In reading these posts I would say Ms. Pressman succeeded in her attempt to cause a stir. I often read page2, more specifically Bill Simmons' column. Pressman is filling the shoes of a female 'sports guy.' Her humor caters to 80's movies, video games and cheesy tv, she uses similar catch phrases and has the same recycled jokes repetative writing style. She caters to those who like an effortless, or brainless, read, a category that I readily accept when reading sports opinions. While I don't exactly watch the WNBA either, I do sense more to her column then apathy. I think it's pretty obvious she went into that game with what she was going to write already sketched out. She is attempting to cater to the generic male sports fan, or the generic stereotype of the male sports fan. However, she is entitled to her opinion and she can use whatever forum she has to get her points across. This article is really no different then a sports writer saying barry Bonds is on roids or the sports guy's column about Rodger Clemens being the antichrist. Take it for what it's worth, a person with an opinion who happens to have a podium.


----------



## s a b a s 11 (Dec 31, 2002)

> Originally posted by <b>Gym Rat</b>!
> Well I am not going to get to write one, but one will be posted on Thursday or Friday.

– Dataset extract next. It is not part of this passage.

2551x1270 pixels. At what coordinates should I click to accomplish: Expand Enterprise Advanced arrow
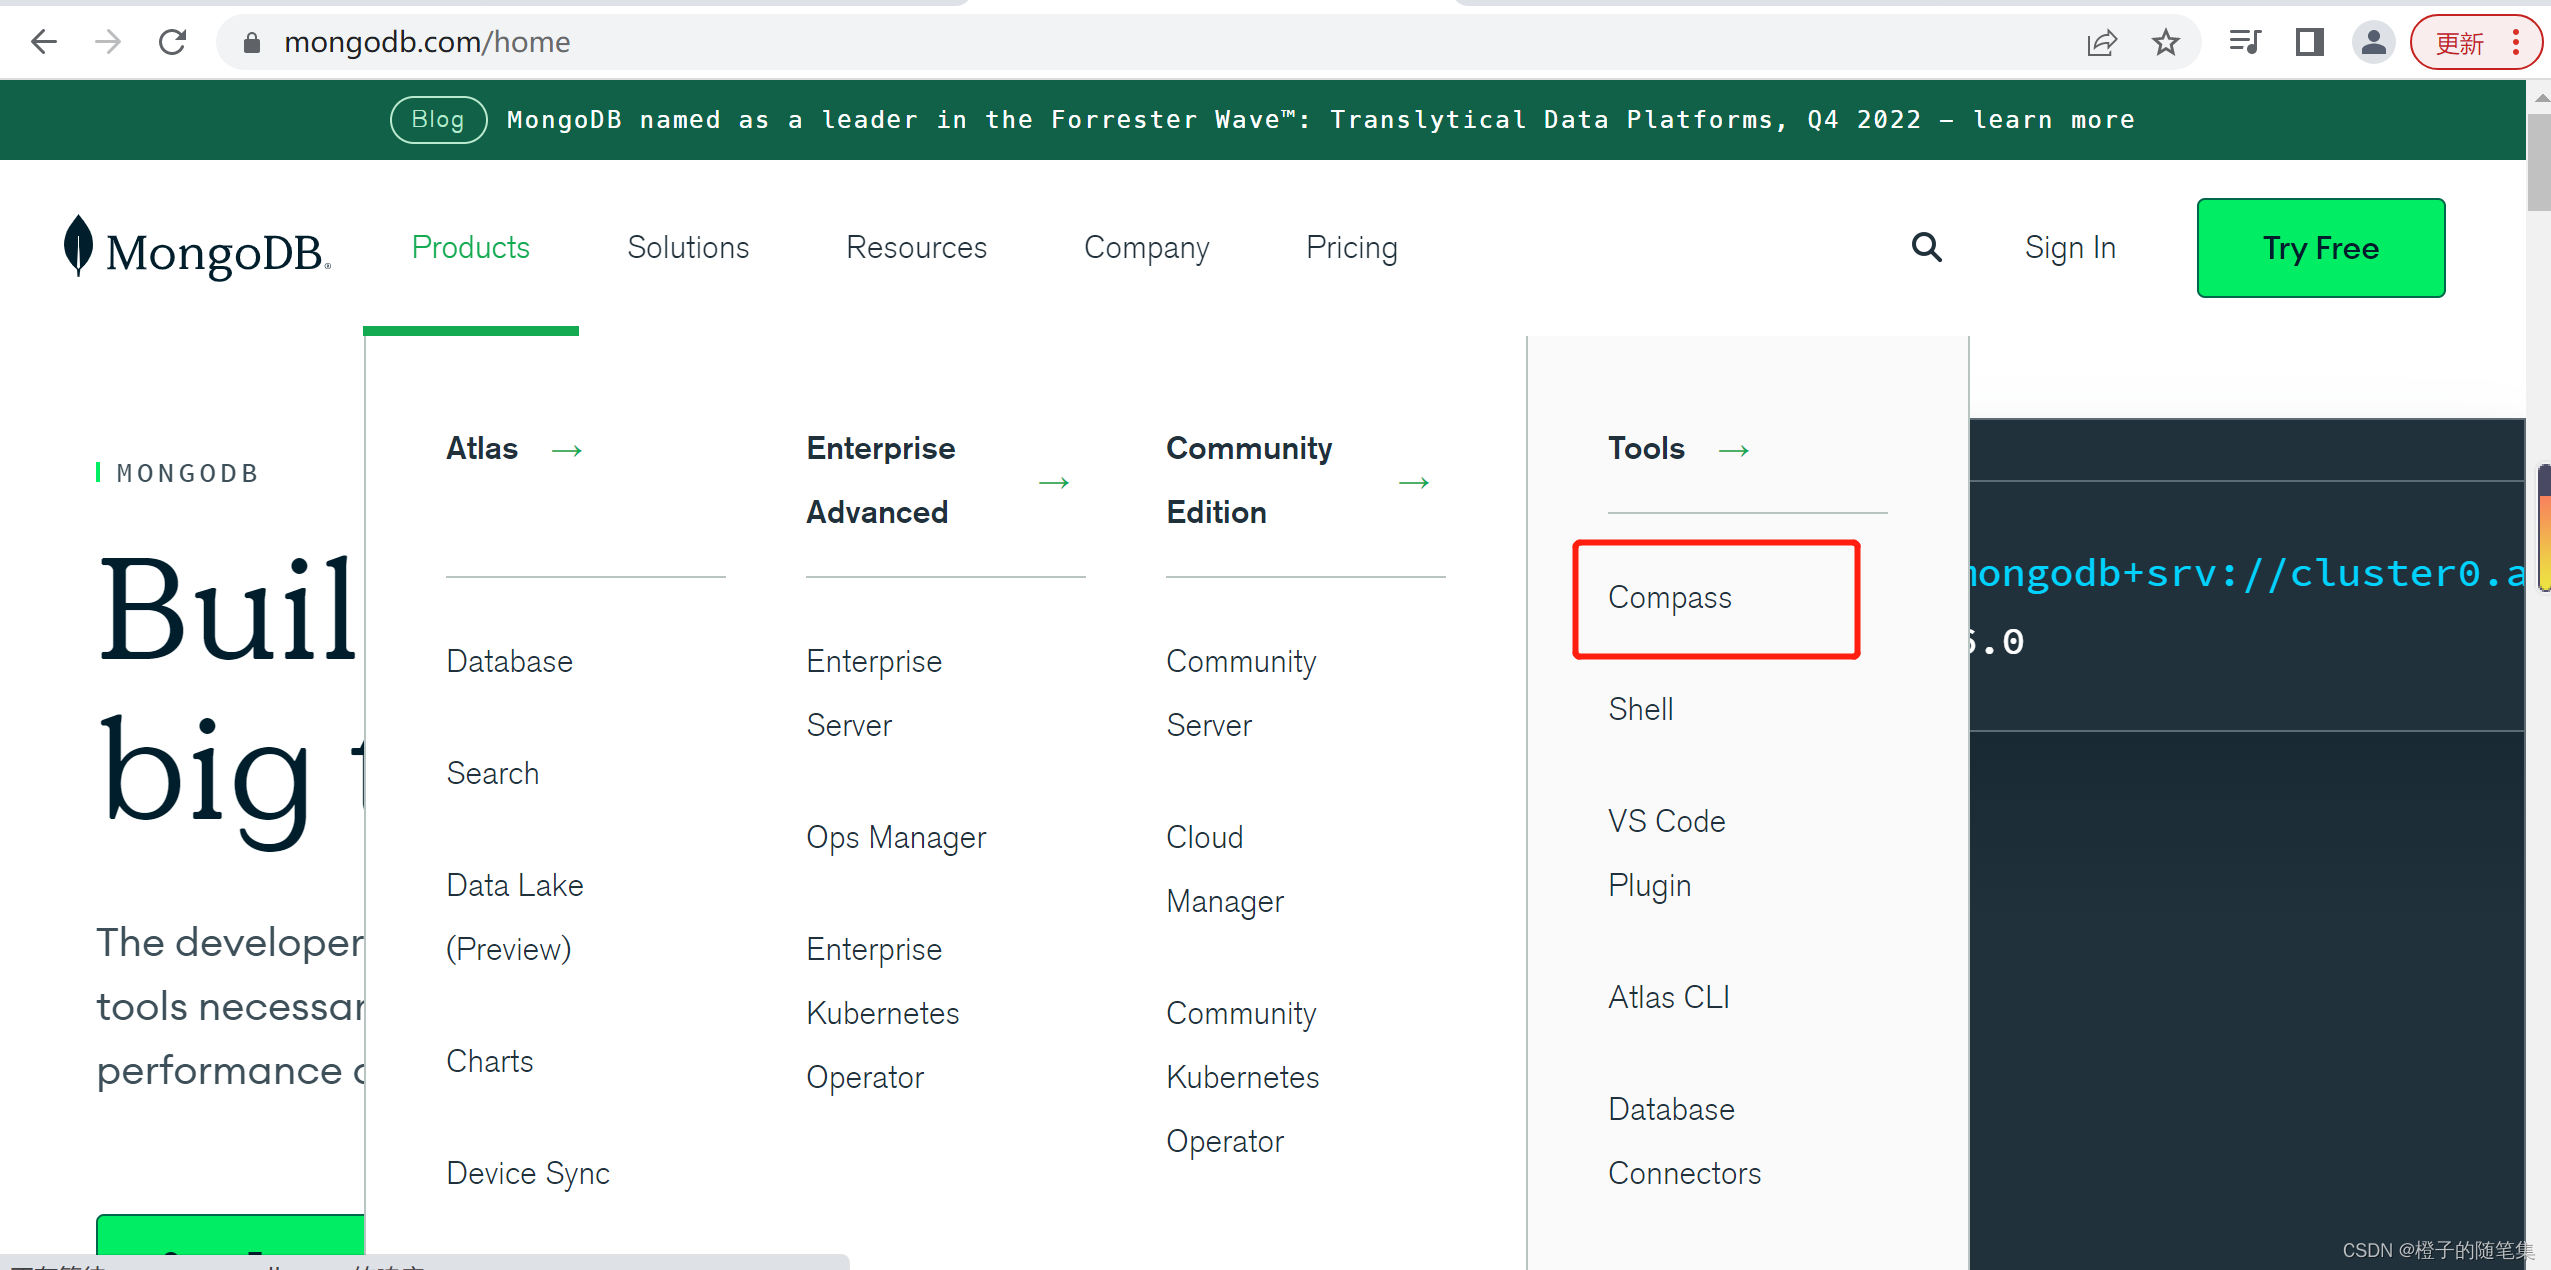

Shoot, I was hoping to see you put her in her place GR.

Stuart


----------



## Gym Rat (Dec 30, 2002)

Agreed, she is entitled to her opinion but I think her whole attitude was jaded from the start and was a pathetic pandering to men. 

I don't care if she likes the WNBA or not. But her column makes it painfully obvious that she doesn't have a CLUE about basketball but wants everyone to think she does. 

I know NOTHING about Hockey and I am a sports TV producer and a woman, just like Pressman (only better...  ) . I think Hockey is boring because I don't understand it. I still wonder what icing and hat tricks are, they show them, I don't get it still. 

Call me slow, whatever, I just don't understand. So - if ESPN asked me to write a column about Hockey - I would at least qualify my writing with a disclaimer stating I know NOTHING about Hockey and this was my experience while attending a game. 

She uses the "freelance Producer" for ESPN to give her crediblity in her knowledge of sports. Well, not all producers for ESPN understand every sport - she is living proof of that.


----------



## Gym Rat (Dec 30, 2002)

I stole this point from a poster on another board. 




> Pressman was surprised to find herself at a sold out game. Does she attempt to explain this? Wouldn't that make for an interesting article? No, what brought those thousands of people to this game are unimportant. We need to know about her personal experiences of the game. Going to a WNBA game is truly momentous for her. So is walking a half mile.


:clap:


----------



## ABM (Dec 30, 2002)

*Point??*

---->>OK, Then, Counter-Point


----------



## JGKoblenz (Jul 19, 2002)

I love basketball. And a couple of years ago I played against a women team. I can guarantee that they are a tought competition. I really love the way they play defense. Everyone is always helping the teammate. I'm not sure how it is in US, but here in Brazil it's incredible how every single women can shoot very well. 

Unfortunally this season I can't watch too many WNBA games. But if I had the chance I wouldn't miss it.


----------



## Comets_Always23 (Apr 30, 2003)

*Great Counterpoint*

That counterpoint was dazzling! Ha Ha Ha!


----------



## Gym Rat (Dec 30, 2002)

Great counterpoint.... too bad he didn't just call Pressman what she is!!!!! I would have!


----------